Firstly, she doesn’t feel comfortable playing the host, either at her house or yours.

Alternatively, it may be a controlling mechanism. She’s controlling who you can or cannot see.

Is all friends or certain friends she doesn’t like?

Have you ever tried to over-rule her or question her?

One of her friends comes to her home freely, and my partner is a very good host, but we have also been denied visits to each other’s homes.
OP posts:
Tittyfilarious · 20/05/2021 08:26

I can be like this a little bit and the reason for it is that when people come to my house I'm fretting all the time about how things look, it has to be really clean and nothing out of place because I worry I'll be judged for how my house is, I'm not like that unless someone is visiting so I'm not comfortable at all . The other reason is if I go somewhere else I can say right be better be off then when I've had enough of it.

MizMoonshine · 20/05/2021 08:28

Maybe she just doesn't want other people in her space. It's not uncommon to not want to host people. I hate it.

DoingItMyself · 20/05/2021 08:28

Did my grandma bring her up? My gran was of the opinion that you never ask any other woman into your home, as they will take it as an opportunity to shag your husband.

To be fair, my grandad had a roving eye (that's kind... he was a sleazy pervert). And her brother moved his girlfriend into his house with him and his wife. So she had reason to believe that access to women wasn't a good thing for men.

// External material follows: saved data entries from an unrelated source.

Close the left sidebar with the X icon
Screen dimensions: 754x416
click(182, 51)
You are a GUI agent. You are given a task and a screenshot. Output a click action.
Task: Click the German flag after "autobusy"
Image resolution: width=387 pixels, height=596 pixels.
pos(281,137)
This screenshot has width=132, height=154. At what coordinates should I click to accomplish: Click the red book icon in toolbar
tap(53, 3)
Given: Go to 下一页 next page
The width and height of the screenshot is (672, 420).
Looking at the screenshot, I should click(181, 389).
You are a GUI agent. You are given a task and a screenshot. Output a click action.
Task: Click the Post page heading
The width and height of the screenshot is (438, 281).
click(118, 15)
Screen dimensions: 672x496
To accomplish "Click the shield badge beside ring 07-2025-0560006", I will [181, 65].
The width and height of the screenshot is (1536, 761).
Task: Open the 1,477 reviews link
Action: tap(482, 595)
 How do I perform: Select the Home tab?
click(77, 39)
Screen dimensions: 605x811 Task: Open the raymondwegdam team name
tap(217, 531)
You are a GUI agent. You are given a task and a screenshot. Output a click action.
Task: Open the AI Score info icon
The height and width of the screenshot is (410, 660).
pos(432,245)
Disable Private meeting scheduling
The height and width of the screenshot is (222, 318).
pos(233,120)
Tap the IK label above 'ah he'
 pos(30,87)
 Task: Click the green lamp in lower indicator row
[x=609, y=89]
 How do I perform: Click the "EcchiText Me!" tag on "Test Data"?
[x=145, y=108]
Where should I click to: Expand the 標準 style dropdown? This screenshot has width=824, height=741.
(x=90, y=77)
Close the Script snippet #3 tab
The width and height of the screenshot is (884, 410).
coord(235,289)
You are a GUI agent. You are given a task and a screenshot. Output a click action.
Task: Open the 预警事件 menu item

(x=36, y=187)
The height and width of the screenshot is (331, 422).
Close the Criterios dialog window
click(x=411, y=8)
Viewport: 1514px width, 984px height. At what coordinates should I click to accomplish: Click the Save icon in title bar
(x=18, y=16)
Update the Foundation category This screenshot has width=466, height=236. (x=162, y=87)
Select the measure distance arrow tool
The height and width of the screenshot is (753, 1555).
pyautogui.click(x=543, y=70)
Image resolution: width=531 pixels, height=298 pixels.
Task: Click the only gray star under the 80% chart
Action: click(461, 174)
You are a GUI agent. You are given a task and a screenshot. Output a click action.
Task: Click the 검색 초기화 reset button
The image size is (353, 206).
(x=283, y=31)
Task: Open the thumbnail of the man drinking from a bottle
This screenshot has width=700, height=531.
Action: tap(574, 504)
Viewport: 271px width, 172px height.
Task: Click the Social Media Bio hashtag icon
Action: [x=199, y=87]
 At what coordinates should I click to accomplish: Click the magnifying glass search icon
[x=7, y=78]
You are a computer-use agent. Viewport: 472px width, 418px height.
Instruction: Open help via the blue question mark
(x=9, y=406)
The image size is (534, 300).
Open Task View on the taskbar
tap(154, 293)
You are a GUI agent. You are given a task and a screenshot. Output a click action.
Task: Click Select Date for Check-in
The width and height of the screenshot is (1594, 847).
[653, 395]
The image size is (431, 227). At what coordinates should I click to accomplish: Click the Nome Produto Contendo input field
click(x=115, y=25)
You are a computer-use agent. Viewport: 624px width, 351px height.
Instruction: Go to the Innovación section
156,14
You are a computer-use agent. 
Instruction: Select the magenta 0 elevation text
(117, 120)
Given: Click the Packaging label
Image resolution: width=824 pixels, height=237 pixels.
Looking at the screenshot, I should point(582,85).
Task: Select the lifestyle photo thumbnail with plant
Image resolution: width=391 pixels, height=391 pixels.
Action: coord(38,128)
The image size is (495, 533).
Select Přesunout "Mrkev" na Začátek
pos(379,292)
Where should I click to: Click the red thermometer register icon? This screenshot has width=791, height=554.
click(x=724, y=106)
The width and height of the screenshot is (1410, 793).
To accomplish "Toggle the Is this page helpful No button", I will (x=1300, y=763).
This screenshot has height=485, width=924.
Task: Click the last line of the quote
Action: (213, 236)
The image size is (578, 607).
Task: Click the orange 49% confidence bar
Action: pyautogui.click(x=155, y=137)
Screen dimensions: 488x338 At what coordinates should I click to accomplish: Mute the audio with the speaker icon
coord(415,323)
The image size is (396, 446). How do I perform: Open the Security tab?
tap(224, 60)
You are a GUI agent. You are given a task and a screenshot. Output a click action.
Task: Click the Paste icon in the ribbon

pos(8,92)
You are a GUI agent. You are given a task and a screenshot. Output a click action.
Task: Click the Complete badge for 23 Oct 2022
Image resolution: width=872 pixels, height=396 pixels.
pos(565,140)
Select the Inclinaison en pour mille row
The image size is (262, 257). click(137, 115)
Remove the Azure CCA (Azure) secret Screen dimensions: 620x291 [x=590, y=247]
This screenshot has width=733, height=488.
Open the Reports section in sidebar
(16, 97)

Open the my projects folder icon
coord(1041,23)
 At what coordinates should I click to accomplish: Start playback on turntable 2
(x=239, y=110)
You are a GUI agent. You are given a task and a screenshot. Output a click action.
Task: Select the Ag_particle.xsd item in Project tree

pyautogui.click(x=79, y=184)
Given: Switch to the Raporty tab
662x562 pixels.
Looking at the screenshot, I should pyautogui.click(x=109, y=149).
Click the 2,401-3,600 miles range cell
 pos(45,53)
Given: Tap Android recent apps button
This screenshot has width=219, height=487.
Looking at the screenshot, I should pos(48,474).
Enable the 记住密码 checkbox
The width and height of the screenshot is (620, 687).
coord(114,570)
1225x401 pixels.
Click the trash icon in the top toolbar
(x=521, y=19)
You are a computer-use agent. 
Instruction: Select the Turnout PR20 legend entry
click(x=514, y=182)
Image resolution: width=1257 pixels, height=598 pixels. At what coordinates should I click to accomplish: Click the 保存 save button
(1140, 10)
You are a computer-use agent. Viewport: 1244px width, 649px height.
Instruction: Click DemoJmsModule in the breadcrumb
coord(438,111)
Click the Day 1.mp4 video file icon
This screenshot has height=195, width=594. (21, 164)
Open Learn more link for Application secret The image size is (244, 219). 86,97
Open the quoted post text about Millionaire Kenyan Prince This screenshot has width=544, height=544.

Lilaetlilas · 20/05/2021 08:32

She said it’s because they won’t leave. I said that’s fine, I don’t have a time limit, and anyway we’ll just tell them in advance we have somewhere to be afterwards at a certain time. This was met with silence and no further explanations from my partner.

Is one of the couple an alcoholic and she is being loyal to them by not saying?

Would she in normal times invite other people to her home or yours?

It all sounds a bit strange to me but why don't you swerve the home entertaining altogether and ask Marjorie and Jim to join you for a pub lunch (which you pay for) somewhere, after which you have to "dash" off to meet or pick up your maiden aunt at a certain time? It's a bit off to keep accepting their hospitality without reciprocating in some way.

JarJarQ · 20/05/2021 08:32

Could she be embarrassed by your lovely lady bog roll doll?

Partner breaking my promises to her friends
Providora · 20/05/2021 08:34

So you've asked her, she gave you an explanation. They're her friends.

I don't know what anyone on here can do to help you get your own way or why you want us to.

Lilaetlilas · 20/05/2021 08:39

"but we have also been denied visits to each other’s homes."

So do you think this is more about her wanting to keep different aspects of her life separate rather than about hosting per se?

Or did she have a situation in the past, say a bad break up, where all the mutual friends sided with her ex?